“What?”
“The kiss. Kissing Spence. He was here and he seemed like he liked me and I thought maybe he did like me. He was just … new. He didn’t know me. So I thought that maybe …”
“You thought that no one who does know you could possibly like you.” Alexei is still too close. He sees too much.
“What I’m saying, Alexei, is I’m sorry I dragged you into this. I’m sorry.”
“This isn’t your fault.”
Everything is my fault.
“If I hadn’t kissed Spence — or let Spence kiss me — then you wouldn’t have fought with him and there wouldn’t be any stupid videos online and you wouldn’t have to live in a cave for the rest of your life.”
Then Alexei does the strangest thing.
He laughs.
“Oh, Gracie.” He leans closer, takes my face in his hands and looks straight into my eyes. “I am fairly certain the cave is temporary.”
I hit him in the chest. “You know what I mean!” I say, but Alexei just laughs harder.
He glances at the massive overgrown fortress behind us.
“Now. Are we going in there or aren’t we?”
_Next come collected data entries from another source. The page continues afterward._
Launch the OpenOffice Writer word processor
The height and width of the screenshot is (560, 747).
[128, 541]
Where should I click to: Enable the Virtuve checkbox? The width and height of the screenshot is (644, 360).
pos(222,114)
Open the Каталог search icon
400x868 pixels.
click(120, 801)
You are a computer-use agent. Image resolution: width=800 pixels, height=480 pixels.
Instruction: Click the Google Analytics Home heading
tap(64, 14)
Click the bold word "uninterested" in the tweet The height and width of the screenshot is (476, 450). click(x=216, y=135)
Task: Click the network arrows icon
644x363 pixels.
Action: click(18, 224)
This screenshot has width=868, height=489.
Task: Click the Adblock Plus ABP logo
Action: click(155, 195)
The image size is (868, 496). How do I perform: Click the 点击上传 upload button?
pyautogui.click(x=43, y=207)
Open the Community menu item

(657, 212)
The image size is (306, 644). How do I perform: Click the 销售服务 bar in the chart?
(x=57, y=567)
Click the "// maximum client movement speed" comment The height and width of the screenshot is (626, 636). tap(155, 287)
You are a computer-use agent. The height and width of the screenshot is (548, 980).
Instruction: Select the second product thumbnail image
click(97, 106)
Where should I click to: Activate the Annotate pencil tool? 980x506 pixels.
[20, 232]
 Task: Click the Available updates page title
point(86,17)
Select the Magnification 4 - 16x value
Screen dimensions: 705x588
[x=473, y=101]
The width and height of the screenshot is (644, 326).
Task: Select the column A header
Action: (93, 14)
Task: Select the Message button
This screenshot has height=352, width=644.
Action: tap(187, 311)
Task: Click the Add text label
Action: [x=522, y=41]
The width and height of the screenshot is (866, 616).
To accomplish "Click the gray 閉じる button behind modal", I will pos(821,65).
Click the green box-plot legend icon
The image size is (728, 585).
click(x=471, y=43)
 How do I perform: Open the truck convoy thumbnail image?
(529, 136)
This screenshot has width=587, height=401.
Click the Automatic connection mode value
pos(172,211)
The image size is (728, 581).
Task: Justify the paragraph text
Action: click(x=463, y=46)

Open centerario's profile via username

It takes a half hour to find the entrance. It’s covered by brush and vines. But here, at last, there are signs of life. The vines are crushed, like they’ve recently been pushed aside. And maybe it’s my imagination, but in the dirt I can almost swear that I see footprints.
“Spence?” Alexei asks.
“Maybe,” I say. “I doubt the police would have looked here very hard. Spence was a pretty big guy. If he’d been killed here, it would have been hard for him to end up in the water.”
I squeeze through the vines and step inside, dragging my leg after me. A moment later, Alexei follows. I can feel him at my back as my eyes adjust to the dark. It’s still the hottest day of the year so far, but inside the narrow opening, the air is so much cooler, darker. Dust dances in the slim rays of light that slice through the darkness beyond the entrance. But it’s too dim to see much, so I reach into my pocket for the flashlight I always carry. The light slashes across the space. I watch it sweep across the ancient walls. Moss grows between the cracks in the mortar. The stone floor beneath my feet is dirty and damp. And in it I see footprints, too big to be my own.
Alexei’s gaze catches mine, and I can almost hear what he is thinking. Probably because I’m thinking it, too. And so we follow those footsteps into the shadows, no matter where they might lead.
It’s not a tunnel. Not really. I know I’m not underground, at least not yet. It’s more like a corridor made of stone. Only tiny slivers of light cut through the darkness. Moss and vines creep through the cracks. I see signs of wildlife, too. Probably some small animals have nested here, but there is no other living thing inside the passage now. No movement. No sound. Alexei and I are alone as we walk on and on.
We’re inside the hill by now; we have to be. We’ve been walking for too long, and it’s too dark — too quiet.
Then the passage ends, opening into some kind of chamber or room. All I know is that the air feels different here. When I try to sweep the beam of my flashlight across the walls, the beam stretches then fades, reaching out so far that it doesn’t find an end.
“What is this place, Alexei?”
He says something in Russian, low and under his breath. Then he mutters, “I have no idea.”
Carefully, we go on. When the beam flashes across a giant urn I inch forward. It’s stone, but the interior is black. I rub my finger along the inside and realize it’s coated with soot.
Alexei looks at me. “This is where they used to light their fires,” he explains.
I walk forward, down a wide staircase onto the sunken floor. My light catches other urns. Some stone pedestals that look like places where ancient pillars might have crumbled. I point my light up and see mosaics covering the ceiling above us, catching the light, and I just know in my gut that it is inlaid with gold.
Alexei cranes his head upward, following the light. “Have you ever seen anything like it?”
I have, but I can’t say so.
Alexei looks at me. I can feel his gaze through the darkness. Our hands brush.
“Grace!” Alexei points in the dim light, so I flash the beam across the dusty floor, past cracks in the stone and plants that grow, even in the darkness. “Grace, are those …” I follow Alexei’s gaze, and then my light catches them.
“Footprints. Spence?” I ask.
“Who else?” Alexei shrugs.
Neither of us asks how a West Point cadet could have died here and ended up in the sea. Neither of us worries that in the dark there might be nothing we can find. We just ease forward, following in the footsteps of a dead man.
There are vines overhead. A bird squawks and I jump, suddenly grateful Alexei’s beside me.